Task objective >> Present the data once more in exactly its original form.
************
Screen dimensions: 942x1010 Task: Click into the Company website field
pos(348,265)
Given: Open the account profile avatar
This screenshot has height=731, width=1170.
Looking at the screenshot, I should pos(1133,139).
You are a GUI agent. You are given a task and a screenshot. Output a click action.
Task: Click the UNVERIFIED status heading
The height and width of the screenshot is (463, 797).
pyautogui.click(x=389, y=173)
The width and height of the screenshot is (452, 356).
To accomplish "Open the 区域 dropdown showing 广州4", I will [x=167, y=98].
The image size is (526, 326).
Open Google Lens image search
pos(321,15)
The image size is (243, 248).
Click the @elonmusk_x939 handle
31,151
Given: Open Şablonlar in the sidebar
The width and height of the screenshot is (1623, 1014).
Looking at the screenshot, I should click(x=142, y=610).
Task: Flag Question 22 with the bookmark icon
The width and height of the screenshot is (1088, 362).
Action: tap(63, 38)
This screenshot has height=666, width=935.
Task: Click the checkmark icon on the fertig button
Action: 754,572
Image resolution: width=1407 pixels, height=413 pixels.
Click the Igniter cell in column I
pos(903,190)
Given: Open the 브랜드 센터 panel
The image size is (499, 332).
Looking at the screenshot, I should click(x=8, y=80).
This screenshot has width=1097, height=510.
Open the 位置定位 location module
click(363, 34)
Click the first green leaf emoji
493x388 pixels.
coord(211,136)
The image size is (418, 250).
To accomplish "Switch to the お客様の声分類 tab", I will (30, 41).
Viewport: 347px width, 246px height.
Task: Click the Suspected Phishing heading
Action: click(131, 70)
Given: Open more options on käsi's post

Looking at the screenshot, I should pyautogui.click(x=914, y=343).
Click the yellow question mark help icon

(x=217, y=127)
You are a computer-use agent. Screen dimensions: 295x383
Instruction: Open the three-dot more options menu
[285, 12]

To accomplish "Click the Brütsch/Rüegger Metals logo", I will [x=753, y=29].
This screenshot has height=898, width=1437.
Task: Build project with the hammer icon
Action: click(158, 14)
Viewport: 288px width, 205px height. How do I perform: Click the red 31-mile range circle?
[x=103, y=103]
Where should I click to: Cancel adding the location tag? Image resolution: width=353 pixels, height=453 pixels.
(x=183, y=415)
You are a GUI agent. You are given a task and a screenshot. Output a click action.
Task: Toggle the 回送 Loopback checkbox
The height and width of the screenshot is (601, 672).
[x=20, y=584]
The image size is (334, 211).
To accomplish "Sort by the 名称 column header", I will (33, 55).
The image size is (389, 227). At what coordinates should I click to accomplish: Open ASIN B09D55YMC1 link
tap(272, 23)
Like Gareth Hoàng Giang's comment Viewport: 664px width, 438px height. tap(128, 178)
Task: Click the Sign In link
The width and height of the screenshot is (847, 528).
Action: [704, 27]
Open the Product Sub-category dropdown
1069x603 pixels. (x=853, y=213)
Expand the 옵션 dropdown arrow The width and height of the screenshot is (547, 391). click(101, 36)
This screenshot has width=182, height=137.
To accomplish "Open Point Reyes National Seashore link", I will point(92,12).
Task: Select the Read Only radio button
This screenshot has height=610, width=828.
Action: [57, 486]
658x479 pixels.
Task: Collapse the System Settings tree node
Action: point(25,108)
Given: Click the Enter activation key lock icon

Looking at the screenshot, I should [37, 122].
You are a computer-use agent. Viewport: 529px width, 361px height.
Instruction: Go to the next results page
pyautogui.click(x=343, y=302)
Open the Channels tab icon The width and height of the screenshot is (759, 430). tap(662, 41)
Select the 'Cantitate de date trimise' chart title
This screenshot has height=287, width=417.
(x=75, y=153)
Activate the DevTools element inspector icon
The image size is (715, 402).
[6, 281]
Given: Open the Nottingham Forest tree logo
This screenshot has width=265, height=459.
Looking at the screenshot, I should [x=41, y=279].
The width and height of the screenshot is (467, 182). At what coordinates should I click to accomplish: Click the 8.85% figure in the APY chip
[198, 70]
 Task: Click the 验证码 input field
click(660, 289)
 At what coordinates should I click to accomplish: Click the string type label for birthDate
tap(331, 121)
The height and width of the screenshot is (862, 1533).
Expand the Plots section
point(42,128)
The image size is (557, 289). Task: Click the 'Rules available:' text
************
Answer to this exercise >>
Screen dimensions: 942x1010 Task: Click into the Company website field
pos(348,265)
Given: Open the account profile avatar
This screenshot has height=731, width=1170.
Looking at the screenshot, I should pos(1133,139).
You are a GUI agent. You are given a task and a screenshot. Output a click action.
Task: Click the UNVERIFIED status heading
The height and width of the screenshot is (463, 797).
pyautogui.click(x=389, y=173)
The width and height of the screenshot is (452, 356).
To accomplish "Open the 区域 dropdown showing 广州4", I will [x=167, y=98].
The image size is (526, 326).
Open Google Lens image search
pos(321,15)
The image size is (243, 248).
Click the @elonmusk_x939 handle
31,151
Given: Open Şablonlar in the sidebar
The width and height of the screenshot is (1623, 1014).
Looking at the screenshot, I should click(x=142, y=610).
Task: Flag Question 22 with the bookmark icon
The width and height of the screenshot is (1088, 362).
Action: tap(63, 38)
This screenshot has height=666, width=935.
Task: Click the checkmark icon on the fertig button
Action: 754,572
Image resolution: width=1407 pixels, height=413 pixels.
Click the Igniter cell in column I
pos(903,190)
Given: Open the 브랜드 센터 panel
The image size is (499, 332).
Looking at the screenshot, I should click(x=8, y=80).
This screenshot has width=1097, height=510.
Open the 位置定位 location module
click(363, 34)
Click the first green leaf emoji
493x388 pixels.
coord(211,136)
The image size is (418, 250).
To accomplish "Switch to the お客様の声分類 tab", I will (30, 41).
Viewport: 347px width, 246px height.
Task: Click the Suspected Phishing heading
Action: click(131, 70)
Given: Open more options on käsi's post

Looking at the screenshot, I should pyautogui.click(x=914, y=343).
Click the yellow question mark help icon

(x=217, y=127)
You are a computer-use agent. Screen dimensions: 295x383
Instruction: Open the three-dot more options menu
[285, 12]

To accomplish "Click the Brütsch/Rüegger Metals logo", I will [x=753, y=29].
This screenshot has height=898, width=1437.
Task: Build project with the hammer icon
Action: click(158, 14)
Viewport: 288px width, 205px height. How do I perform: Click the red 31-mile range circle?
[x=103, y=103]
Where should I click to: Cancel adding the location tag? Image resolution: width=353 pixels, height=453 pixels.
(x=183, y=415)
You are a GUI agent. You are given a task and a screenshot. Output a click action.
Task: Toggle the 回送 Loopback checkbox
The height and width of the screenshot is (601, 672).
[x=20, y=584]
The image size is (334, 211).
To accomplish "Sort by the 名称 column header", I will (33, 55).
The image size is (389, 227). At what coordinates should I click to accomplish: Open ASIN B09D55YMC1 link
tap(272, 23)
Like Gareth Hoàng Giang's comment Viewport: 664px width, 438px height. tap(128, 178)
Task: Click the Sign In link
The width and height of the screenshot is (847, 528).
Action: [704, 27]
Open the Product Sub-category dropdown
1069x603 pixels. (x=853, y=213)
Expand the 옵션 dropdown arrow The width and height of the screenshot is (547, 391). click(101, 36)
This screenshot has width=182, height=137.
To accomplish "Open Point Reyes National Seashore link", I will point(92,12).
Task: Select the Read Only radio button
This screenshot has height=610, width=828.
Action: [57, 486]
658x479 pixels.
Task: Collapse the System Settings tree node
Action: point(25,108)
Given: Click the Enter activation key lock icon

Looking at the screenshot, I should [37, 122].
You are a computer-use agent. Viewport: 529px width, 361px height.
Instruction: Go to the next results page
pyautogui.click(x=343, y=302)
Open the Channels tab icon The width and height of the screenshot is (759, 430). tap(662, 41)
Select the 'Cantitate de date trimise' chart title
This screenshot has height=287, width=417.
(x=75, y=153)
Activate the DevTools element inspector icon
The image size is (715, 402).
[6, 281]
Given: Open the Nottingham Forest tree logo
This screenshot has width=265, height=459.
Looking at the screenshot, I should [x=41, y=279].
The width and height of the screenshot is (467, 182). At what coordinates should I click to accomplish: Click the 8.85% figure in the APY chip
[198, 70]
 Task: Click the 验证码 input field
click(660, 289)
 At what coordinates should I click to accomplish: Click the string type label for birthDate
tap(331, 121)
The height and width of the screenshot is (862, 1533).
Expand the Plots section
point(42,128)
The image size is (557, 289). Task: Click the 'Rules available:' text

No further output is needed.